Que no haya más pobres en Cuenca, fue la carta de un niña a Papá Noel cuando tenía siete años de edad; tremenda reflexión para esa edad, mientras tanto los adultos ni siquiera reparamos en esos cuadros diarios y que en veces refunfuñamos.
Es que la Navidad es para el consumismo. “Papá Noel, Papá Noel, viejo desgraciado me has dejado los juguetes del año pasado”, recita un niño o niña de clase media, es el juego de ellos en tiempos de Navidad, en tanto que esos seres indefensos, huérfanos de la seguridad social, que los encontramos en cada esquina, haciendo de malabaristas o limpiando parabrisas por unos cuantos centavos de dólar, no pueden repetir esa frase ilusoria de nuestros hijos que esperan al hombre de rojo la noche del 24 de diciembre.
Los otros, los nadie, los de la calle, se apuestan frente a una ventana de un local comercial y contemplan a un muñeco que destila ilusiones, pero sabe que ese producto del consumismo no cumplirá con su sueño de tener un carro, una muñeca, una pelota, en fin tantas y tantas cosas que se exhiben en el mercado navideño.

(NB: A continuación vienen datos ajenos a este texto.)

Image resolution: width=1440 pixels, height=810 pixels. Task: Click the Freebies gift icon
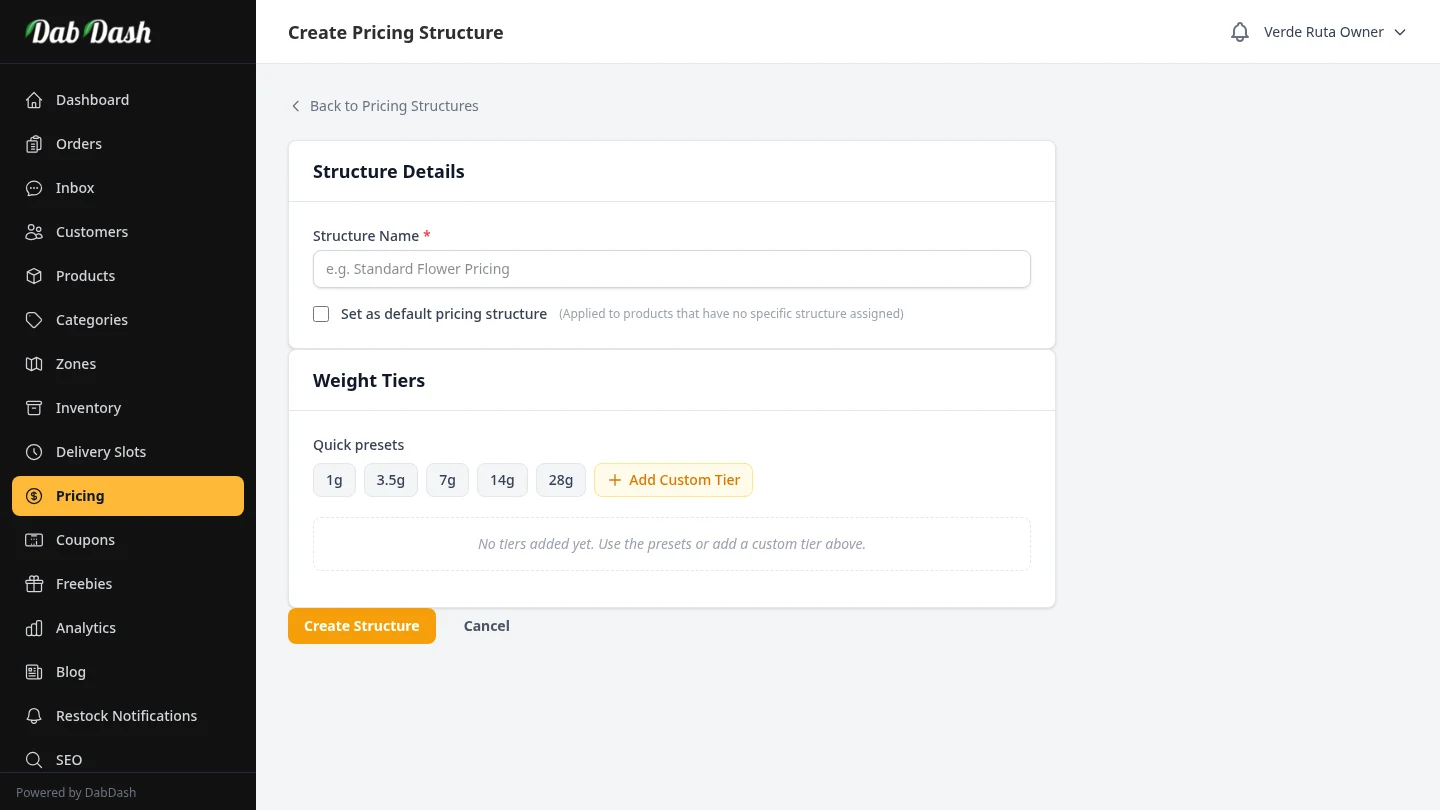[34, 584]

“Dé la Navidad”, es la voz de una niña o un niño con rostro golpeado por el sol, el frío, por la indiferencia, por la insolidaridad; “Aunque sea un centavito”, es otro ruego que lo escuchamos en todo momento, pero que no lo recogemos porque preferimos decir que son hijos de padres vagos, de madres ociosas, pero nadie sabe lo de nadie, dice la vecina del barrio que vive la misma tragedia.
Nos damos golpes de pecho, buscamos la voluntad popular para las urnas, para ser ungidos con el poder, y en un santiamén nos olvidamos de aquellos que apostaron por el cambio. La patria se está muriendo.
Ese mensaje cristiano que nos trae la Navidad es para las tarjetas, para la venta. En tanto en la otra orilla está mi hija Adriana que le dijo a Papá Noel hace 16 años con la ingenuidad de la niñez y el amor natural, que solo le pide que en esta Navidad “no haya más pobres en Cuenca”. Y su Dios no le ha escuchado.